Cross-cultural adaptation of the awareness and beliefs about cancer measure for Hispanics/Latinos living in the United States.

Introduction: The purpose of this study is to culturally adapt the Awareness and Beliefs about Cancer (ABC) measure for use in the Hispanic/Latino population living in the United States (US). Methods: In accordance with Patient Reported Outcomes (PRO) Consortium guidelines for cross-cultural adaptation of measures for content and linguistic validity, we conducted: two forward-translations, reconciliation, two back-translations, revision and harmonization, six cognitive interviews, revision, external expert review, and finalization of the version. We used a mixed methods approach, conducting cognitive interviews with Hispanic/Latino community members while also convening an expert panel of six clinicians, health professionals, and community representatives and including the in the entire process. After cross-culturally adapting the ABC measure, we assessed the psychometric properties of the instrument using item response theory analysis. Item parameters, discrimination and category thresholds, and standard errors were calculated. For each of the adapted subdomains, we used item information curves to report the graphical profile of item effectiveness.

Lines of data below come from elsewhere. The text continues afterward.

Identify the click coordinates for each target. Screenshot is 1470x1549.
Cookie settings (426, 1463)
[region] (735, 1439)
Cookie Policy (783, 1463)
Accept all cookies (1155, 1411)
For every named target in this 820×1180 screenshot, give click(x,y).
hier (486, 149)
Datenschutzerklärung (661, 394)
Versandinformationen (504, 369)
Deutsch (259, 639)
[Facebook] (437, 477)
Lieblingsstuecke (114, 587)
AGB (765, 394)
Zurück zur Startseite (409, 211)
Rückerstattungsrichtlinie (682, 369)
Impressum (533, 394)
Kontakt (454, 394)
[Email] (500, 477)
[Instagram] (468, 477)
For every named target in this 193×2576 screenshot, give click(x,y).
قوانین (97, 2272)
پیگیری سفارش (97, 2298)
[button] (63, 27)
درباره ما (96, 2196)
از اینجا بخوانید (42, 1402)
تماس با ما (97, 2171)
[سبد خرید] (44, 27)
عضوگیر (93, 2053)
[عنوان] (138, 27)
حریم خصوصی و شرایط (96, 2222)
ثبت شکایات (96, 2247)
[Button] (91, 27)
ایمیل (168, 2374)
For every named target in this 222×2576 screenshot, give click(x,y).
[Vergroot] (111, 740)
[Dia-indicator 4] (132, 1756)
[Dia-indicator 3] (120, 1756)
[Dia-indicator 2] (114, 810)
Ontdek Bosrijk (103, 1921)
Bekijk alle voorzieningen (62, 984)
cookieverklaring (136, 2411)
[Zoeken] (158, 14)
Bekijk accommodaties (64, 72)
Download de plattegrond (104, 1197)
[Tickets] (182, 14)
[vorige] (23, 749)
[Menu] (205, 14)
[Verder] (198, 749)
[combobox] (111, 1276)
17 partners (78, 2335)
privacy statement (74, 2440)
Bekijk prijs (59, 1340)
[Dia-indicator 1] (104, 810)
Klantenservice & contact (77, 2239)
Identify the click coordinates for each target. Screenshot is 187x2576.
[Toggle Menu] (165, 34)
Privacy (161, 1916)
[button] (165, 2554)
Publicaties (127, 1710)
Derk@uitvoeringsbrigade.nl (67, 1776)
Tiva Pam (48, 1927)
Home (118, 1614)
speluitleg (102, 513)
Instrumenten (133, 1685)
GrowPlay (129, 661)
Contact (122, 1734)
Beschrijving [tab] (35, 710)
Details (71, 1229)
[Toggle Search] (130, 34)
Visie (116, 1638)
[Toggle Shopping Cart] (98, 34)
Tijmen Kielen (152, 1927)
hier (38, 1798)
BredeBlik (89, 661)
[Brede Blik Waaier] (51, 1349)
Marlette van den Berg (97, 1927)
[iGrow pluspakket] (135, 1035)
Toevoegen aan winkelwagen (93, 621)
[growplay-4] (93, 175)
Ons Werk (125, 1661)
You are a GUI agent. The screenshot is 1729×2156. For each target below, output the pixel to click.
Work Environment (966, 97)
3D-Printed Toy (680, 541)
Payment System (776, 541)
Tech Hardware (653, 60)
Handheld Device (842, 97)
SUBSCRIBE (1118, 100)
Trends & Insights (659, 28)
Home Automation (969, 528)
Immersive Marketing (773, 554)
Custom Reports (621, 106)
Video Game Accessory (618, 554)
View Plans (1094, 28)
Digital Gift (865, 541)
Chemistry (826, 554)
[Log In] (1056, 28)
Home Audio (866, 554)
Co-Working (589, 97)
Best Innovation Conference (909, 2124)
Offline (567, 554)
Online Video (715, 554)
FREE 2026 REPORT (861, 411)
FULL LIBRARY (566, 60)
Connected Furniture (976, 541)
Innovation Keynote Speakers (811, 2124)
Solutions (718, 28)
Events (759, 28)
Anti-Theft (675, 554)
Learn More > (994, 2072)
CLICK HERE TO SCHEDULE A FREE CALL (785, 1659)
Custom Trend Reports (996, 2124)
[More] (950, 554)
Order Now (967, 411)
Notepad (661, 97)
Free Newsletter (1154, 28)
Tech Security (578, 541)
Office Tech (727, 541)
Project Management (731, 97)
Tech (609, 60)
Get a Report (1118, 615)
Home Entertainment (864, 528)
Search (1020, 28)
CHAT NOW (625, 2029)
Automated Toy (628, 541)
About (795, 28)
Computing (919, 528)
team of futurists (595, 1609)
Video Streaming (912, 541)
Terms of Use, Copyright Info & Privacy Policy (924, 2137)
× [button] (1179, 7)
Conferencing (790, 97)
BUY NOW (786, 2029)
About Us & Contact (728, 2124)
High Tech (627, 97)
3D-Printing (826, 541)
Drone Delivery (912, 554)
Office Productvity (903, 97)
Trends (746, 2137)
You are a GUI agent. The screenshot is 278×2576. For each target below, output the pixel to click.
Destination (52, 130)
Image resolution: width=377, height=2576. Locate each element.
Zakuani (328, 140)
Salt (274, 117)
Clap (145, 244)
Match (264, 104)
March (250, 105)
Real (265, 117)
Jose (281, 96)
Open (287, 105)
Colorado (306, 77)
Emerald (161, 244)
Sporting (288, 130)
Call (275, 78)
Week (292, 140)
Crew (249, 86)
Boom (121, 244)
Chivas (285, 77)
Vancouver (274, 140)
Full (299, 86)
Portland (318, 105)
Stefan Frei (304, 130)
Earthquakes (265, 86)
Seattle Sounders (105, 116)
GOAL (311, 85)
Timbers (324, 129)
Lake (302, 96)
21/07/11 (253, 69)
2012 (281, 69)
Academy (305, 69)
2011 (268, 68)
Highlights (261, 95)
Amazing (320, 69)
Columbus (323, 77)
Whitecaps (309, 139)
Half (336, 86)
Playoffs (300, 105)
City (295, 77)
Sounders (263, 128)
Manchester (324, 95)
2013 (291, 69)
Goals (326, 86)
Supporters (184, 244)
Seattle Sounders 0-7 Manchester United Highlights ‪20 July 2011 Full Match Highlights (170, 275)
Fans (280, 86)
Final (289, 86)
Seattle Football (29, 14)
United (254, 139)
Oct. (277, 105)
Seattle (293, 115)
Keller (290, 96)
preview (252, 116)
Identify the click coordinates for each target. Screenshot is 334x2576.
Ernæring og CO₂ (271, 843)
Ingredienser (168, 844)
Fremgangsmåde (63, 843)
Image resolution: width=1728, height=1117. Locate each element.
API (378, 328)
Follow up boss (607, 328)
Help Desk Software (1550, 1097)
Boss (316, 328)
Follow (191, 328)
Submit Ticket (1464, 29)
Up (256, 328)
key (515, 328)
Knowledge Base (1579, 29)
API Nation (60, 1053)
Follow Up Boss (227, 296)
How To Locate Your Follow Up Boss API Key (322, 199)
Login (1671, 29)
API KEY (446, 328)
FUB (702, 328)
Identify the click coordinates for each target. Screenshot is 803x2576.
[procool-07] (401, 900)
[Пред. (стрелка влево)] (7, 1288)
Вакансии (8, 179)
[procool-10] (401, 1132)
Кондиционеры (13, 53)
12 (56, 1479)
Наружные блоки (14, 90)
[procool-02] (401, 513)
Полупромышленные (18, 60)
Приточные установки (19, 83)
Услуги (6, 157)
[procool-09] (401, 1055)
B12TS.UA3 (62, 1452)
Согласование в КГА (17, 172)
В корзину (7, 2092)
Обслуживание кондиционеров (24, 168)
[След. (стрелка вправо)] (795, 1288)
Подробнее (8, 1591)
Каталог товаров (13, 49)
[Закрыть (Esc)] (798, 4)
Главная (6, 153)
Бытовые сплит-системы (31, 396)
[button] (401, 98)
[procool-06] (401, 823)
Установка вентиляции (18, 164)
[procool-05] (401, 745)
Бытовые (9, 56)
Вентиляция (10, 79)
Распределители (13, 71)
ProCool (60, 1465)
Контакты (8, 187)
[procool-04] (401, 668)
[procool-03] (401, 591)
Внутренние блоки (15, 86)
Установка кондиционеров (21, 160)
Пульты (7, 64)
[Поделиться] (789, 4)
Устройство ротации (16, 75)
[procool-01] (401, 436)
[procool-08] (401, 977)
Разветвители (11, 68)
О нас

Results: Twenty-two Hispanic/Latino community members were enrolled in cognitive interviews, and Hispanics/Latinos fluent in Spanish completed the measure to assess its psychometric properties. Cognitive interviews revealed opportunities to improve items. Key changes from the original measure include the inclusion of gender inclusive language and an inquiry into e-cigarette use on items related to smoking habits. Psychometric property analyses revealed that the anticipated delay in seeking medical help, general cancer beliefs, and cancer screening beliefs and behaviors subdomains had some slope parameters that were < 1; this implies that those items were not able to adequately discriminate the latent trait and had poor performance. Discussion: The adapted ABC measure for US Hispanics/Latinos meets content and linguistic validity standards, with construct validity confirmed for cancer symptom recognition and barriers to symptomatic presentation subdomains, but revisions are necessary for others, highlighting the need for ongoing refinement to ensure the cultural appropriateness of instruments.